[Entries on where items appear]
>>>>>

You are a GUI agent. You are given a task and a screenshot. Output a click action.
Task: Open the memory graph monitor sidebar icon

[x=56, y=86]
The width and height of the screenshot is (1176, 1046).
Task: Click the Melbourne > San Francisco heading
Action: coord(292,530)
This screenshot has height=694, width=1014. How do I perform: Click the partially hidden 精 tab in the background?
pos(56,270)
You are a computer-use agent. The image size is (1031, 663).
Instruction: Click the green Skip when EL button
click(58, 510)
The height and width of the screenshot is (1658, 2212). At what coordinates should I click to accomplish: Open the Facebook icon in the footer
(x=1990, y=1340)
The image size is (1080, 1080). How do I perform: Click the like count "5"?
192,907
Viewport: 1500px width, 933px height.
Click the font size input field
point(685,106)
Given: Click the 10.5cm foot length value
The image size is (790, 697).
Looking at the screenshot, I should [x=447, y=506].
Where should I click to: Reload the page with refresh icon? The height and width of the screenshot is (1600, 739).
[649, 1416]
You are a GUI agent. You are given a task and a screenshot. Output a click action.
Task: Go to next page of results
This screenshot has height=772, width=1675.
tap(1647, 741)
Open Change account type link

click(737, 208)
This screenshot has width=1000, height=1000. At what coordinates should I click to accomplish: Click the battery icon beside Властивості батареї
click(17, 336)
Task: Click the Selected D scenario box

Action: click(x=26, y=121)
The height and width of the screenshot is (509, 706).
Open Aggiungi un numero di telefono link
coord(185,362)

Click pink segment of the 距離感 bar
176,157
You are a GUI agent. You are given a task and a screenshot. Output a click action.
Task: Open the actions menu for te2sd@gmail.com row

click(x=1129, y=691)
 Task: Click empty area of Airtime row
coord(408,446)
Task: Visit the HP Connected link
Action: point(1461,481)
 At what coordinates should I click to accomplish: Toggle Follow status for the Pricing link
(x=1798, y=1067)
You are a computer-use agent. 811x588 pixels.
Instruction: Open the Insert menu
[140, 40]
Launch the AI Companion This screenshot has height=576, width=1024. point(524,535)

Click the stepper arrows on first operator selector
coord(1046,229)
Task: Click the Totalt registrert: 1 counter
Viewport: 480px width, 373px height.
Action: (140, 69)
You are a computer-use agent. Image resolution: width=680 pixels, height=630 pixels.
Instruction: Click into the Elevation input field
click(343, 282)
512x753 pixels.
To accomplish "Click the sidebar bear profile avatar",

<<<<<

Can you copy, word for word, the lines of the listing from the one containing "You are a computer-use agent. Image" through the end of the listing?

You are a computer-use agent. Image resolution: width=680 pixels, height=630 pixels.
Instruction: Click into the Elevation input field
click(343, 282)
512x753 pixels.
To accomplish "Click the sidebar bear profile avatar",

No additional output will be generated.